Request A:
Please answer these about the Clay tutorial, one line each:
(i) In what file format should the sheet be downloaded before it is imported?
(ii) Which enrichment should be searched for after clicking "Enrich Data"?
(iii) What reading time does the Clay tutorial list?
Request B:
Revise the Clay tutorial between "In the text" and "skip this step.", inclusive, with "text box" changed to "input field".
Request C:
Carry the Clay tutorial on from its last sentence.

How To Find Company Key Decision Makers for Cold Emails Using Clay.com
Trying to figure out the right person to send your emails to? Using Clay, you can find key decision makers at prospective companies and personalize the emails to boost your response rates!

Jonathan Garces
Updated March 20, 2024

a man sitting at his desk at work, but everything is made of mushy clay like claymation, digital art
Reading Time: 8 minutes
March 20 2024: Screenshots on this article are being updated. Please check back soon!
As a salesperson, you might be given a prospect list, but it may be limited in information. In this article we’re going over how to go from only having a list of companies to a list of decision makers to even personalizing the email for each decision maker with data that will grab their attention. Clay is an incredible lead enrichment tool that lets us do this, so we'll make use of their tool for this tutorial 🙂
Let's dive in!
Finding Decision Makers With Only Company Name
If your list looks like the image below, we’ll go ahead and import this into Clay. You’re going to download your sheet as a CSV and save it somewhere. In Clay, you’re going to click “New Table”, then “Import CSV”.
Once you’ve imported your CSV successfully into Clay, this is what you should see.
Now, the next step is to find their decision makers. We need to find their company LinkedIn page first. And remember, the whole point of this is to find this data without doing it manually.
In Clay, we’re going to add an “enrichment” column. To do this, you’re going to add a column and click “Enrich Data”.
You’re going to search for the “Search Google” enrichment which looks like this.
In the text box, we’re going to specially ask google for the company’s LinkedIn page using only the “Company Name” which is the only data we have available. If you already have the company’s LinkedIn page, you can skip this step.

Listed records:

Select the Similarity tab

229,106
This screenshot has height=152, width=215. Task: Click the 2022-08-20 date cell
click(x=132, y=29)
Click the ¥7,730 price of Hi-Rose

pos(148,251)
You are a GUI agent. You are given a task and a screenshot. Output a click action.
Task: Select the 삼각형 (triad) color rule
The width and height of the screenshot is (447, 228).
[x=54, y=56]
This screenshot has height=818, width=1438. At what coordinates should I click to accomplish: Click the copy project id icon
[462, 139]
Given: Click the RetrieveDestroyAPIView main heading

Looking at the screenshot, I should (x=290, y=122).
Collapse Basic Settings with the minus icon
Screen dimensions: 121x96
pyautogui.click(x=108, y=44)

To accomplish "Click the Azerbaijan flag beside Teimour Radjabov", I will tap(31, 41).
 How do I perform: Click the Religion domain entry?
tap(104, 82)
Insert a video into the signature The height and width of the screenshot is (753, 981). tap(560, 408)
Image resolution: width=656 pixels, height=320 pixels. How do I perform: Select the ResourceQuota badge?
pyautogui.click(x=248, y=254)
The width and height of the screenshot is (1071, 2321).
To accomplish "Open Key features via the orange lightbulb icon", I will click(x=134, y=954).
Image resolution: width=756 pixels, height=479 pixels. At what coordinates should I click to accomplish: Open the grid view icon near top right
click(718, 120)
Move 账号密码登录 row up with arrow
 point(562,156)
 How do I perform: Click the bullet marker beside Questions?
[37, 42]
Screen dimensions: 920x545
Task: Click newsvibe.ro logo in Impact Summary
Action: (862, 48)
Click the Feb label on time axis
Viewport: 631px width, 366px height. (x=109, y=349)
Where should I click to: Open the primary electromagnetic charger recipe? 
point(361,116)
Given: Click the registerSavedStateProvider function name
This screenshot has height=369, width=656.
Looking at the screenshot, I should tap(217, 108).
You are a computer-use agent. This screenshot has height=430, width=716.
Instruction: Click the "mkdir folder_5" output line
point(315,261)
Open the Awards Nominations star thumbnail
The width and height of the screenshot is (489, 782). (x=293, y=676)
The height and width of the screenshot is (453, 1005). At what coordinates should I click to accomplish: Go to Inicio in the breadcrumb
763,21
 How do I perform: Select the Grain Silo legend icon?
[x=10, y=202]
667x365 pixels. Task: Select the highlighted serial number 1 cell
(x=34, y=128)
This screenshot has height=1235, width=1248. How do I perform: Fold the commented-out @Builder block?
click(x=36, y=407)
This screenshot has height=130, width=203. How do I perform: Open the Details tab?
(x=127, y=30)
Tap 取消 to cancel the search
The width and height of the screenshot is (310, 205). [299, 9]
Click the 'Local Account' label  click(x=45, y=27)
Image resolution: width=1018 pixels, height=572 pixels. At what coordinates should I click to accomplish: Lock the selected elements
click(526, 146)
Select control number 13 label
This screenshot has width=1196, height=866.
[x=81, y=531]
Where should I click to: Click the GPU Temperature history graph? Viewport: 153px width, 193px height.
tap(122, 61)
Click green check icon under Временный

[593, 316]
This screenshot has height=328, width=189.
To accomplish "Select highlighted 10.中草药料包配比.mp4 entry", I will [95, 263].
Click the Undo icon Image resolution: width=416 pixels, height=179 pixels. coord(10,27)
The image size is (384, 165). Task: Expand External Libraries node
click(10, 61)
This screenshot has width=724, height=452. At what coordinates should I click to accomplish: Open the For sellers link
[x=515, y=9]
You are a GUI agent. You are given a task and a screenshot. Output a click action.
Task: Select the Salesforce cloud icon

Reply A:
(i) CSV
(ii) The "Search Google" enrichment
(iii) 8 minutes

Reply B:
In the input field, we’re going to specially ask google for the company’s LinkedIn page using only the “Company Name” which is the only data we have available. If you already have the company’s LinkedIn page, you can skip this step.

Reply C:
In the Google Search Query box, you’re going to type the following:
“site:linkedin.com/company” “{insert company name}”.
In the part where you see {insert company name} you’re going to do a “/” and that should pull up the list of columns to reference. You’re going to reference the column where you have the list of company names. This is what it should look like.
You’re then going to click “Save and Run First 10 Rows”.
If done correctly, you should see a list of LinkedIn company URLs.
If you see the list, great! But wait…we’re not done. Because we did a Google Search Query request, it means there’s multiple links or results per row. Because we did an exact search query, searching specifically for the company name, it’s most likely going to be the first result.
So we need to map the first google search result to its own column. Below is a gif showing how to map the first search result to a new column.
If done correctly, you should now have a new column with the company’s official LinkedIn page.
Now, we're ready to find our decision makers at these companies.
Create a new column, new enrichment and you’re going to search for a “Find People” enrichment.
For the “Company Identifier” you’re going to type “/” and select the new column you created that contains the company LinkedIn Page.
Next, you’re going to click “Job Title Keywords”.
Here is where you enter the list of job titles you want to find. Let’s assume the following titles:
- Chief Human Resources Officer
- Human Resources Director
- Talent Acquisition Director
- Human Resources Manager
- Talent Acquisition Manager
- HR Business Partner
- Head of Recruitment
- VP of Human Resources
- Procurement Manager
- Chief Operating Officer
Now let’s put these into the “Job Title Keywords” box.
This is what it should look like.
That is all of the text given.